=== Schriftelijke opdrachten ===
• 1. Vertaal deze zin uit het documentgedeelte over de mini-camping naar het Engels: "Totaal is er 173,50 m2 aan gebouwen aanwezig op het terrein die gebruikt worden voor het kampeerterrein."
• 2. Hoeveel standplaatsen worden volgens het documentgedeelte over de mini-camping maximaal daadwerkelijk gebruikt?
• 3. Schrijf een vervolg op het documentgedeelte over de mini-camping dat aansluit op de laatste zin.

Het plan voldoet met uitzondering van de bebouwde oppervlakte aan de genoemde voorwaaden van de wijzigingsbevoegdheid. Het huidige terrein is zodanig ingericht dat er meer dan 25 standplaatsen aanwezig zijn. Echter worden hiervan maximaal 25 plaatsen daadwerkelijk ook gebruikt. Dit zijn de standplaatsen achter op het perceel die mede in dit bestemmingsplan worden aangegeven als functieaanduiding kleinschalig kamperen.

Er zijn al bestaand bouwwerken aanwezig die gebruikt worden voor de huidige kamping. Het gaat hier om een sanitairegebouw van 78 m2, een sauna van 6 m2, een overdekte jacuzzi van 9 m2, groepsruimte van 17,50 m2, een opslag/privé sauna van 15 m2 en een overdekte jeu de boule baan/opslag voor de winter periode van 48 m2 . Totaal is er 173,50 m2 aan gebouwen aanwezig op het terrein die gebruikt worden voor het kampeerterrein. Deze gebouwen zullen blijven staan en ook gebruikt worden voor de mini-camping.

=== Regelfragmenten ===

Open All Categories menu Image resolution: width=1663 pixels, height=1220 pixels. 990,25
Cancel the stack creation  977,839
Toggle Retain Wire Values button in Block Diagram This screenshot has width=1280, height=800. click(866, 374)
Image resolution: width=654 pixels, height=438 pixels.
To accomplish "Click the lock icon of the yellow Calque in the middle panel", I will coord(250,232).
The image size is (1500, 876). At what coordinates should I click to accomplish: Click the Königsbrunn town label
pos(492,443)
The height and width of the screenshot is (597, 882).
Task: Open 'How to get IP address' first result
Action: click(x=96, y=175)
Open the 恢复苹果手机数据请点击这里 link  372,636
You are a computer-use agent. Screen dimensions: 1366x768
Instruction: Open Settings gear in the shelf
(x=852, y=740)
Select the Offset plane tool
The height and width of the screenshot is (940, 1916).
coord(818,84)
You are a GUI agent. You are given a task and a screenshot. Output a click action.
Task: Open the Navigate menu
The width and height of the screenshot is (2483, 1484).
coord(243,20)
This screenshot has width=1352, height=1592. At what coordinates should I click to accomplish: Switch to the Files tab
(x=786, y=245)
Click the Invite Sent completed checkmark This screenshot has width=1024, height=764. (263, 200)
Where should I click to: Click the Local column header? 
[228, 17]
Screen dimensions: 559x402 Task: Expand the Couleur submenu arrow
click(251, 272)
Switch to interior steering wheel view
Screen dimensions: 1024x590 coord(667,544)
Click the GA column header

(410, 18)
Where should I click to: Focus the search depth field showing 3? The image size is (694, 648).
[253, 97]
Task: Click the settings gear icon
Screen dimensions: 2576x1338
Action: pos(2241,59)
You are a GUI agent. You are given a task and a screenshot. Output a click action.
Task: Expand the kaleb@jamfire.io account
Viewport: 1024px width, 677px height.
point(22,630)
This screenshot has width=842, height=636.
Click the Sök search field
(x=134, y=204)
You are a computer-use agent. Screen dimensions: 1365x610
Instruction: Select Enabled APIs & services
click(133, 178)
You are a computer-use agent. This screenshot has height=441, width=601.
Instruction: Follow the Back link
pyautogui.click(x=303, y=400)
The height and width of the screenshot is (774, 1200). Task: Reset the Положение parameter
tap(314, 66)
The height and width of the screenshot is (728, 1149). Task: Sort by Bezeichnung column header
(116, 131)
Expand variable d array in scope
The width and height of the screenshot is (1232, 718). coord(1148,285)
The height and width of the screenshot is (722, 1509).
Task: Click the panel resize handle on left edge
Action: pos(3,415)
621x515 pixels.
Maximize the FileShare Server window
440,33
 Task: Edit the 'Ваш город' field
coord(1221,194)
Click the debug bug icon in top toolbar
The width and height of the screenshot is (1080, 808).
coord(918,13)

=== Resultaten ===
• 1. In total, there are 173.50 m2 of buildings on the site that are used for the campground.

• 2. Maximaal 25 standplaatsen.

• 3.
Het terrein is reeds passend beplant zodat het past binnen de stedelijke- en landschappelijke structuur van de omgeving. Deze dient ook zodanig te worden gehandhaafd.

In Hoofdstuk 3 Planbeschrijving wordt nader ingegaan op de ruimtelijke inpassing van het plan.

4.2 Provinciaal beleid     

In de Provinciale Omgevingsverordening, Vastgesteld op 23 september 2015, is het gebied aangemerkt als Landbouwgebied. Het toevoegen van nieuwe recreatieterrein is hier niet toegestaan. In dit geval gaat het niet om toevoegen van een bestemming maar het omzetten van reguliere camping naar een kleinschalige minimcamping. Een minicamping heeft geen negatieve gevolgen voor het omliggende landbouwgebied.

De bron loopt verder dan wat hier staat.